**Text:**
★ ★ ★ ★ ★ ★ ★
Saturday, 28 May 2011

Here Come The Boys, Introducing Rick Belden

Welcoming Rick Belden



Rick Belden has been writing for most of his life and exploring the use of creative expression, dreamwork, personal mythology, and listening to the body as tools for self-healing since 1989. He is the author of Iron Man Family Outing: Poems about Transition into a More Conscious Manhood, a book widely used in the United States and internationally by therapists, counselors, and men's groups as an aid in the exploration of masculine psychology and men's issues, and as a resource for men who grew up in dysfunctional, abusive, or neglectful family systems.
Rick's second book, Scapegoat’s Cross: Poems about Finding and Reclaiming the Lost Man Within, is awaiting publication. He regularly posts poetry, short essays, and other writing at his blog, poetry, dreams, and the body.
In addition to his ongoing activities as a writer, Rick has been working in the information technology field for over 25 years as a software engineer/designer/developer, systems analyst, business analyst, and consultant for numerous organizations in both the public and private sector. He lives in Austin, Texas.

 Film review: “Boys and Men Healing”

“It’s not something that should be a secret.”
“I didn’t know that asking for help would make me powerful.”
“I can’t recall a bigger step in my own healing than when I broke my silence.”
Each of the above quotes is from one of the three men whose stories are featured in the new documentary Boys and Men Healing. Each man has his own history and his own path to healing. But these three men also have a lot in common. Each man was sexually abused as a child, and each has committed himself as an adult to facing his wounds, healing the damage, and putting his experience to work in service to helping others.

All of these men have found their own ways back to themselves after being profoundly injured and betrayed as children, and their stories are presented in an interwoven fashion, with quiet grace and complete respect throughout. A number of important themes are explored in the course of the film, including the search for justice, the healing power of advocacy and bearing witness for others, and the critical importance of timely, readily available support for men and boys who have been violated and are ready to seek help.

There were many deeply touching moments for me as I watched, far too many to list, but what stands out the most in my mind after viewing is the material featuring the peer support group for male survivors of childhood sexual abuse attended by one of the three men. I know from personal experience just how powerfully healing such a group can be. The tragedy is that there are still so few of these groups available for men. The need is great, and countless opportunities for lives to be saved, quite literally, are being lost.

Toward the end of the film, all of the men share their impressions of how their relationships with others (family, friends, intimate partners) have been affected by their childhood wounds and histories. All have experienced challenges and difficulties in this area of their lives; some have made
more progress than others. I was particularly affected by a comment from one man’s partner, who said, “You have to be willing to walk with them though some of those dark times.” I know this is true. I also know that it is very hard to find someone who understands it, and is willing and able to do it consistently. I’ve been on both sides of this equation; I’ve failed, and I’ve been failed. It’s not easy to be in either role.
★ ★ ★ ★ ★ ★ ★
(Excerpts from a dataset)
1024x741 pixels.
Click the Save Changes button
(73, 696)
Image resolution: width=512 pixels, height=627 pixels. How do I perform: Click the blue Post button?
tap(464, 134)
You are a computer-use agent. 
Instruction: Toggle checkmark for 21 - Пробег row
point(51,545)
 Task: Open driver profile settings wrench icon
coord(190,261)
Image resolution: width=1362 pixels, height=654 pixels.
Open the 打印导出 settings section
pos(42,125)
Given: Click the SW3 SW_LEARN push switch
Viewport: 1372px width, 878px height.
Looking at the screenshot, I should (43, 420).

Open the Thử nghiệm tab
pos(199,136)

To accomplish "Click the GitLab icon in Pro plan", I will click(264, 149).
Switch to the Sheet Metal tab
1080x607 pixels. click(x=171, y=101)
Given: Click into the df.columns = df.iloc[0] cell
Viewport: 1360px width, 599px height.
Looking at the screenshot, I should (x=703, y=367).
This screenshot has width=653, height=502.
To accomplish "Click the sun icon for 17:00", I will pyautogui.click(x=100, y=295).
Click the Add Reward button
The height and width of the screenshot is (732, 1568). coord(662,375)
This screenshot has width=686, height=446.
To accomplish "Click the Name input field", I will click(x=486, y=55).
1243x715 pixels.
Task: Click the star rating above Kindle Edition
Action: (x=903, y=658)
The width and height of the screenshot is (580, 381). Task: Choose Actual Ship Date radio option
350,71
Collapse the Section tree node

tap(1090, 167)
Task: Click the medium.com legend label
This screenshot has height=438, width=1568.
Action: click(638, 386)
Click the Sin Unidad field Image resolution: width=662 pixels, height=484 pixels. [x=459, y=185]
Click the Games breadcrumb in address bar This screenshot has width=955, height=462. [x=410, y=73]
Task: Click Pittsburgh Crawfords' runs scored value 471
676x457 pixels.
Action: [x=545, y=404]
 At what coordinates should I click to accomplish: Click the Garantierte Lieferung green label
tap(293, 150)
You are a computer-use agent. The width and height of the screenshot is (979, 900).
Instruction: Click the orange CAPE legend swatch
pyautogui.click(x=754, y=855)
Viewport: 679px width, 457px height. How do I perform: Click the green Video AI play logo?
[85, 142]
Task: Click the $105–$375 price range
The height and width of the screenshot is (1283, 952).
★ ★ ★ ★ ★ ★ ★
**Activity 1:**
Rewrite the stretch of the Rick Belden post from "Here Come The" through "and the body.", replacing "therapists" with "psychologists".
**Activity 2:**
According to the Rick Belden post, where does Rick Belden live?
**Activity 3:**
Carry the review of "Boys and Men Healing" forward from its last sentence.

**Your response 1:**
Here Come The Boys, Introducing Rick Belden

Welcoming Rick Belden



Rick Belden has been writing for most of his life and exploring the use of creative expression, dreamwork, personal mythology, and listening to the body as tools for self-healing since 1989. He is the author of Iron Man Family Outing: Poems about Transition into a More Conscious Manhood, a book widely used in the United States and internationally by psychologists, counselors, and men's groups as an aid in the exploration of masculine psychology and men's issues, and as a resource for men who grew up in dysfunctional, abusive, or neglectful family systems.
Rick's second book, Scapegoat’s Cross: Poems about Finding and Reclaiming the Lost Man Within, is awaiting publication. He regularly posts poetry, short essays, and other writing at his blog, poetry, dreams, and the body.

**Your response 2:**
Austin, Texas

**Your response 3:**
As I watched Boys and Men Healing, I felt awed and humbled by the strength, courage, integrity, and dignity demonstrated by the men who spoke and shared their stories with the filmmaker in the service of healing themselves and others. So many men feel so terribly alone with these wounds. Men and boys who’ve been injured in this way need to know that they are not alone and that healing is possible. I hope this film moves us all one step closer to a world in which sexual violation of boys and men is no longer tolerated and those who’ve been violated have ready access to the resources they need for healing, and feel safe enough to seek those resources out.

As one of the participants in the male survivors group says near the end of the film, “Men will tell their stories. We just have to make the space for them to tell it.”

Amen, brother. Amen.

To view an extended preview clip for Boys and Men Healing, read more about the film, and purchase a copy go to:

A blog by Rick Belden, author of Iron Man Family Outing: Poems about Transition into a More Conscious Manhood. Topics include men’s issues, masculine psychology, poetry, dreams, creativity, recovery from childhood abuse, and the search for psychospiritual wholeness.
Additional information is available at


  1. Great to see Rick Belden @rickbelden on this blog. I have great respect for him, his words and work for men.
    it is good also, to have the voices of men and women join together. just as it should be in families male and female protecting, supporting, nurturing and encouraging our children. Standing side by side to protest and to fight for the right to keep them safe from harm.

  2. I tweeted and put this on my Facebook page as well. It is so good to see men beginning to speak out about their own childhood sexual abuse. Working together we can heal and stop child abuse.

  3. This is an excellent post. It is so important that we provide the safe space to give our Fathers, brothers, and sons a safe place to open up, tell their stories and be able to heal.